WORK TASK:
Look below for the line containing "YouTube (250, 1739)"; from there through the line containing "ممنوعیت حجاب در مدارس اتریش (396, 1021)", both lines included, please set down each line exactly and nothing else.
╭─ LISTED RECORDS
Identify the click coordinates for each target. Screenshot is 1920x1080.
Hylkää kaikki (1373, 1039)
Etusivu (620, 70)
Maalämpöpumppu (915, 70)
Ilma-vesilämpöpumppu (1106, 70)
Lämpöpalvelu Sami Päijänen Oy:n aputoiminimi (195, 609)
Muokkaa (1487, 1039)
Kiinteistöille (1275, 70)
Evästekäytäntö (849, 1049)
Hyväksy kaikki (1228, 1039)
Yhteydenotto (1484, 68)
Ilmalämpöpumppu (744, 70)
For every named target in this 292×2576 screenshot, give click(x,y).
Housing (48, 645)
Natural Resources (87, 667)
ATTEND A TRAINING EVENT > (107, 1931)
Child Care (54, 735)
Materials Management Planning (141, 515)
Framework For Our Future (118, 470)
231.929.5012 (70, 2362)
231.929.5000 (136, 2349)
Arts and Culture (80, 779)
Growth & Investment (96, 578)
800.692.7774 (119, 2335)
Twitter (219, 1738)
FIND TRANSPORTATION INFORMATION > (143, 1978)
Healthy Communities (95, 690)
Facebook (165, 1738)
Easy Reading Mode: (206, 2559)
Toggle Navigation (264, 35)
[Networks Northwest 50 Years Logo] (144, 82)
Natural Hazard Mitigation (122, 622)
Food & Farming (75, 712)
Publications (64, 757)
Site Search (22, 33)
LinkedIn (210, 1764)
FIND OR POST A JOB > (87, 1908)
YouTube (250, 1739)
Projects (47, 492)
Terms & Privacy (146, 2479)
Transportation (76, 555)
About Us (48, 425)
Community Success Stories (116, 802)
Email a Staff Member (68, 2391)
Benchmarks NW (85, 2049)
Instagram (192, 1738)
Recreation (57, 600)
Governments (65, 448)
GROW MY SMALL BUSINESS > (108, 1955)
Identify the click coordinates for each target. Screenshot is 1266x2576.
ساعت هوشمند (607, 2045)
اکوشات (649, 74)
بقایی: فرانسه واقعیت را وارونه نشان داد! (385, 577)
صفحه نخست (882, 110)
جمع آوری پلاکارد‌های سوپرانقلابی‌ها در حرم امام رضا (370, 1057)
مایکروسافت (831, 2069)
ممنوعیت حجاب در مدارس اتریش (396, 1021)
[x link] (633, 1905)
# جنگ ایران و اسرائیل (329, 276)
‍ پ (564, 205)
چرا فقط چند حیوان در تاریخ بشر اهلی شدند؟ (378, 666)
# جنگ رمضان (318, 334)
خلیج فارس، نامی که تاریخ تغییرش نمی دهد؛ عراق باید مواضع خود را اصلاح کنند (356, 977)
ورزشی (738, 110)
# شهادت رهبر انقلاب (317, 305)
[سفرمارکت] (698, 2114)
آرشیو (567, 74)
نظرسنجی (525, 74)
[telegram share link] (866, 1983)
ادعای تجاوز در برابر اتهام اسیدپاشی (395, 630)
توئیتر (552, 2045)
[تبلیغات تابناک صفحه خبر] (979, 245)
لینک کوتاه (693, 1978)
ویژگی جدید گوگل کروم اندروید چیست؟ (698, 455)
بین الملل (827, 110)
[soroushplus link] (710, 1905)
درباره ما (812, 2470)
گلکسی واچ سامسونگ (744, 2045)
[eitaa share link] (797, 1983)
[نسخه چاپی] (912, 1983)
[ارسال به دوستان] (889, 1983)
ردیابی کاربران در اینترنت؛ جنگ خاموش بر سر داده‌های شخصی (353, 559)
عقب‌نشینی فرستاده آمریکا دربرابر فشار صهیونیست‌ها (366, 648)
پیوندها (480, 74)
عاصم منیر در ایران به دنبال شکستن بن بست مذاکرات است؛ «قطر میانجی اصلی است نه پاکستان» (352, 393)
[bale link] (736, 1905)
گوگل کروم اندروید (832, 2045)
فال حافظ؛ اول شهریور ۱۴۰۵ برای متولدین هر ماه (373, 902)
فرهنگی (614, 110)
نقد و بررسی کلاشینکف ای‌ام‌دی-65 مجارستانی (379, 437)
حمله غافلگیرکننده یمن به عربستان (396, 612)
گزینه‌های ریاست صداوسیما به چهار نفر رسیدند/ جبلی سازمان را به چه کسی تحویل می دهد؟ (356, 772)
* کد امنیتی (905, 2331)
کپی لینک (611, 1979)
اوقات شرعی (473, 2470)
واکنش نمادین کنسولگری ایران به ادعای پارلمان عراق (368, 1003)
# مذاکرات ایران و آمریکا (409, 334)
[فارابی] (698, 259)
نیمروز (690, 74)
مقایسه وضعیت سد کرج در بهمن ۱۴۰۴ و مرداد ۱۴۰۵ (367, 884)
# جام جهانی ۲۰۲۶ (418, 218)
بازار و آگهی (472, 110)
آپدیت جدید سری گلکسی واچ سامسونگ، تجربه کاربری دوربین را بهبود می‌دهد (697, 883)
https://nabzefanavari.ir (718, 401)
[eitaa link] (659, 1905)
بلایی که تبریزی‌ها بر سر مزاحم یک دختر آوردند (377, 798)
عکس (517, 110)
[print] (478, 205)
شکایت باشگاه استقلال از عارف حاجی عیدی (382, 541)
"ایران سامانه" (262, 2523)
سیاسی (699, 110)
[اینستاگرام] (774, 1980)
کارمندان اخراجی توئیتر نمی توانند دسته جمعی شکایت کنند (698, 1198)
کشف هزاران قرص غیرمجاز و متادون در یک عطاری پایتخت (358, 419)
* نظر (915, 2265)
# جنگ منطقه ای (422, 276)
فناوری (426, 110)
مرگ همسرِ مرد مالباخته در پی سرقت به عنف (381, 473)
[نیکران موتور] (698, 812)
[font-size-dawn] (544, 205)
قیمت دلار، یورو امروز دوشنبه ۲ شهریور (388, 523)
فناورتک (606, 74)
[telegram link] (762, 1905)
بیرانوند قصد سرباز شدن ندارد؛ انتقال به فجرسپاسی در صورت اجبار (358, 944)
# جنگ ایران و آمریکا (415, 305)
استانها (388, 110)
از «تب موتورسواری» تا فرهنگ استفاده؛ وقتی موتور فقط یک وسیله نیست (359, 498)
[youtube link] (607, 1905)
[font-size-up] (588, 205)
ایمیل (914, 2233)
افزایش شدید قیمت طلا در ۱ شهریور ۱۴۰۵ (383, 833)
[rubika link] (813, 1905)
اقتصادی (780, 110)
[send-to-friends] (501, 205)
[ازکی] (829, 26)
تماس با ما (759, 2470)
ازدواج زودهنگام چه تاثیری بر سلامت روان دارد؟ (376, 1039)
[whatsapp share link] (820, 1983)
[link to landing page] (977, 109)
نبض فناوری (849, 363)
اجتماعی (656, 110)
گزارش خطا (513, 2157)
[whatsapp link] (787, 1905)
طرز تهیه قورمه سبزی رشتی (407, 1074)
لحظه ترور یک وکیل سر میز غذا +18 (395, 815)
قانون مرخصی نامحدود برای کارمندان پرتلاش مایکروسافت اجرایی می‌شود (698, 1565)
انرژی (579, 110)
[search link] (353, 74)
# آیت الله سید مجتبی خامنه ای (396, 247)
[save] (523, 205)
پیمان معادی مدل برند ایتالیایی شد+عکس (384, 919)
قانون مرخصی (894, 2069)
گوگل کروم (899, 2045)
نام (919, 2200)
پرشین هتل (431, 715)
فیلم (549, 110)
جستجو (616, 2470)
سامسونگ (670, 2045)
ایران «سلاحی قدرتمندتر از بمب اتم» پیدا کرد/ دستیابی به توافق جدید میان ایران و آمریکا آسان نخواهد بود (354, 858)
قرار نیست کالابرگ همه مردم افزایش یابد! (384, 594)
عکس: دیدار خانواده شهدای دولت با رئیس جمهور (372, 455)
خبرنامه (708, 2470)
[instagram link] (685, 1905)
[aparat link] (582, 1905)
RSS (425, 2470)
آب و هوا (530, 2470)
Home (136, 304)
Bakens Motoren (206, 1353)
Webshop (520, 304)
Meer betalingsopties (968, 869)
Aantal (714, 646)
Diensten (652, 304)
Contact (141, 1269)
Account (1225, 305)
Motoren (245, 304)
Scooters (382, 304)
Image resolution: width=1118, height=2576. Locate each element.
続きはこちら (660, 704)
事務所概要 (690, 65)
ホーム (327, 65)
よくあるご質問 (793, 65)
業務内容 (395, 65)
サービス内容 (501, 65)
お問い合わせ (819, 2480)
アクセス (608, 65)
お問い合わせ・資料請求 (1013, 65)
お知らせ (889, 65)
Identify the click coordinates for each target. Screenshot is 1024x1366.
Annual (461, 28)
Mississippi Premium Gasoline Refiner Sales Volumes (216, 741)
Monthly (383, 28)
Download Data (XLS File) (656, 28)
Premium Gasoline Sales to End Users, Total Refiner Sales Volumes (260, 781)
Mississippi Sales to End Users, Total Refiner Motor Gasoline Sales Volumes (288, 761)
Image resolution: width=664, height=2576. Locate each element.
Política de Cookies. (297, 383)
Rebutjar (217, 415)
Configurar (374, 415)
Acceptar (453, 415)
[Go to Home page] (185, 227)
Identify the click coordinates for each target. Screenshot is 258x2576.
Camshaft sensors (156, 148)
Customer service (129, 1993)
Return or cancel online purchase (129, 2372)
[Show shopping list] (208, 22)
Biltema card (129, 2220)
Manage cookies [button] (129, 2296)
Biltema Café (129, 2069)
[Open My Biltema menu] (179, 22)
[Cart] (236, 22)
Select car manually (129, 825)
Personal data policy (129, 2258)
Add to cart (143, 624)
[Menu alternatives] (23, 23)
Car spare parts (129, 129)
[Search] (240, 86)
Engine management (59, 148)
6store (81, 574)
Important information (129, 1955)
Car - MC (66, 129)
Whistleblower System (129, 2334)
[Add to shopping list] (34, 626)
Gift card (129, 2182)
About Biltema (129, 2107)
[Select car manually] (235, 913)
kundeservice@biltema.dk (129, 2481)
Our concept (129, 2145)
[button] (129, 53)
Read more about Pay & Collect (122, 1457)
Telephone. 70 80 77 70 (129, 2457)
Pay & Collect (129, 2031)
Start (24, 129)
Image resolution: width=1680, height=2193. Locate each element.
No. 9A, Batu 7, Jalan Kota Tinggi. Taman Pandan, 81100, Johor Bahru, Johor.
╰─
FINAL ANSWER:
YouTube (250, 1739)
Projects (47, 492)
Terms & Privacy (146, 2479)
Transportation (76, 555)
About Us (48, 425)
Community Success Stories (116, 802)
Email a Staff Member (68, 2391)
Benchmarks NW (85, 2049)
Instagram (192, 1738)
Recreation (57, 600)
Governments (65, 448)
GROW MY SMALL BUSINESS > (108, 1955)
Identify the click coordinates for each target. Screenshot is 1266x2576.
ساعت هوشمند (607, 2045)
اکوشات (649, 74)
بقایی: فرانسه واقعیت را وارونه نشان داد! (385, 577)
صفحه نخست (882, 110)
جمع آوری پلاکارد‌های سوپرانقلابی‌ها در حرم امام رضا (370, 1057)
مایکروسافت (831, 2069)
ممنوعیت حجاب در مدارس اتریش (396, 1021)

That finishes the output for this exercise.